** Dataset records follows **

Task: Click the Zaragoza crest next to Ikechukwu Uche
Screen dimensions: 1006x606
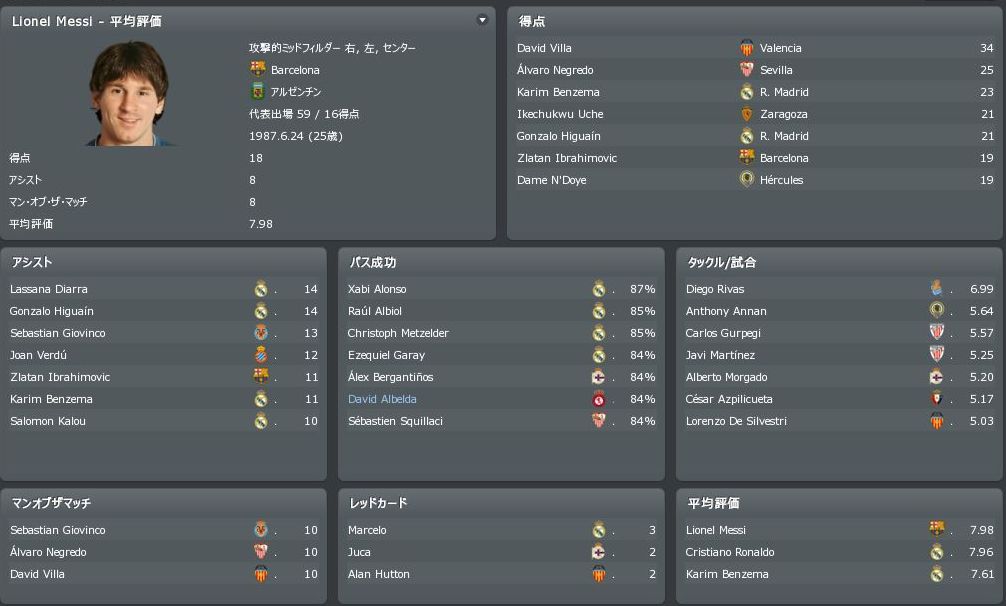Action: (x=746, y=114)
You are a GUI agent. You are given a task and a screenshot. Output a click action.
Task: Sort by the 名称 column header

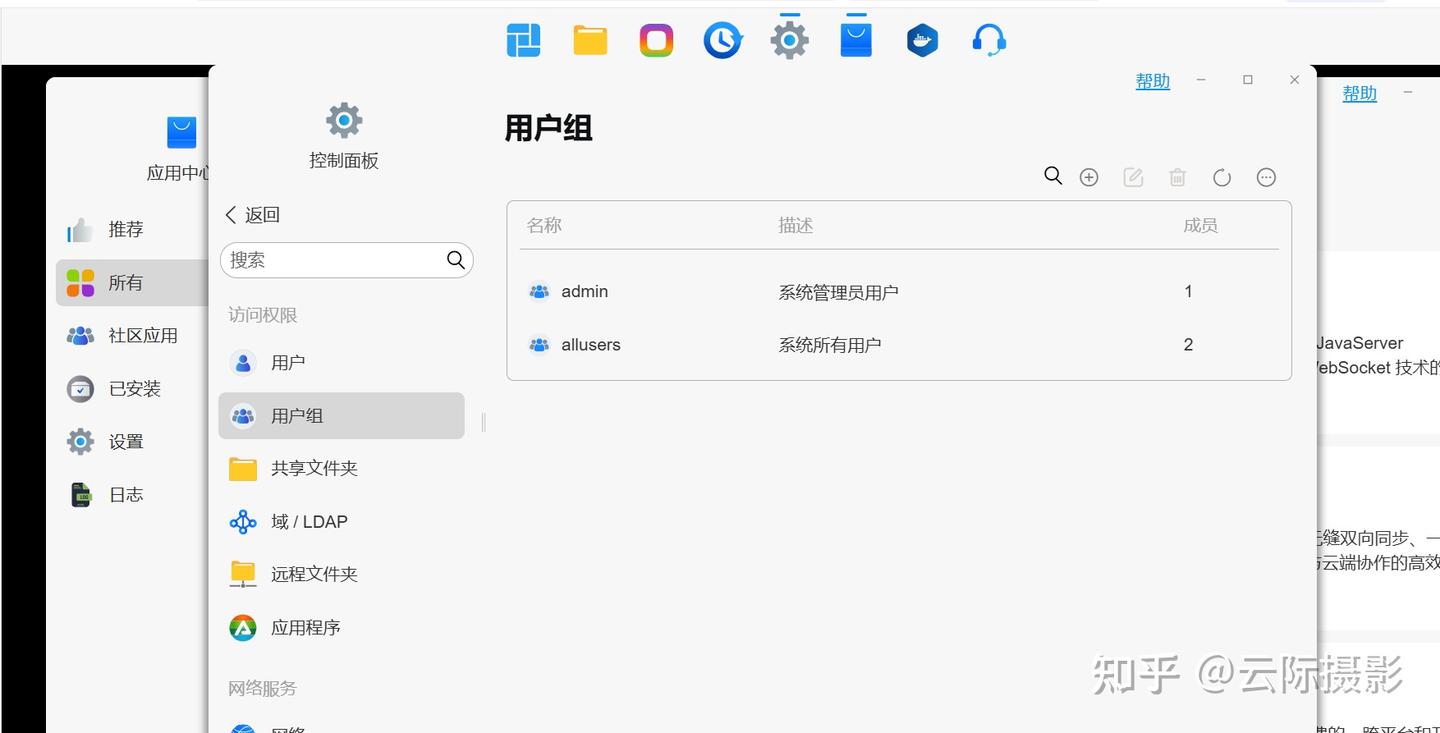coord(544,225)
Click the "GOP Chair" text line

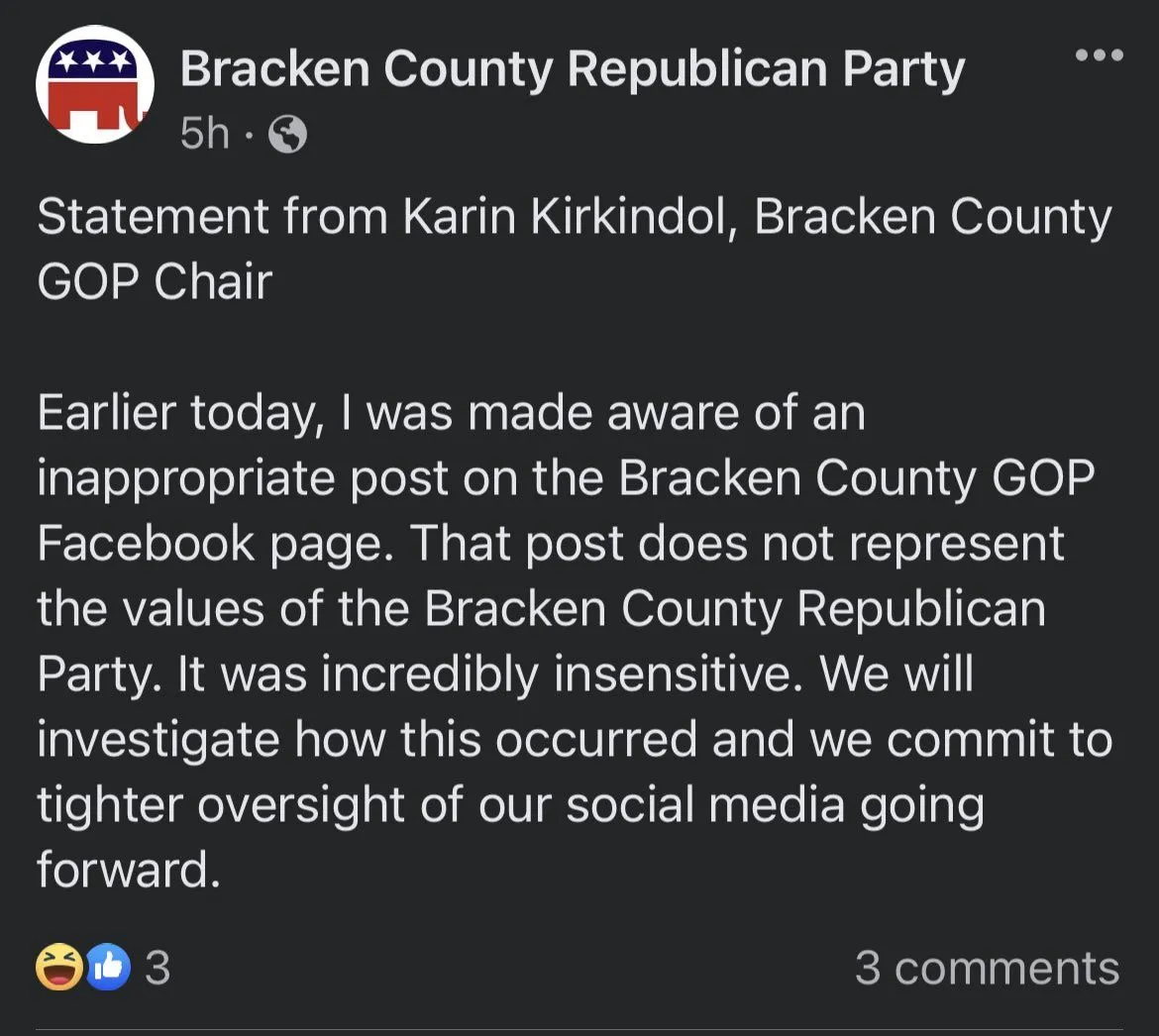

** End of Dataset records **

> Aim of the task
Repeat exactly and only the lines from the one holding "You are a GUI" through the final line of the entries; no pictures.

> Output
You are a GUI agent. You are given a task and a screenshot. Output a click action.
Task: Sort by the 名称 column header

coord(544,225)
Click the "GOP Chair" text line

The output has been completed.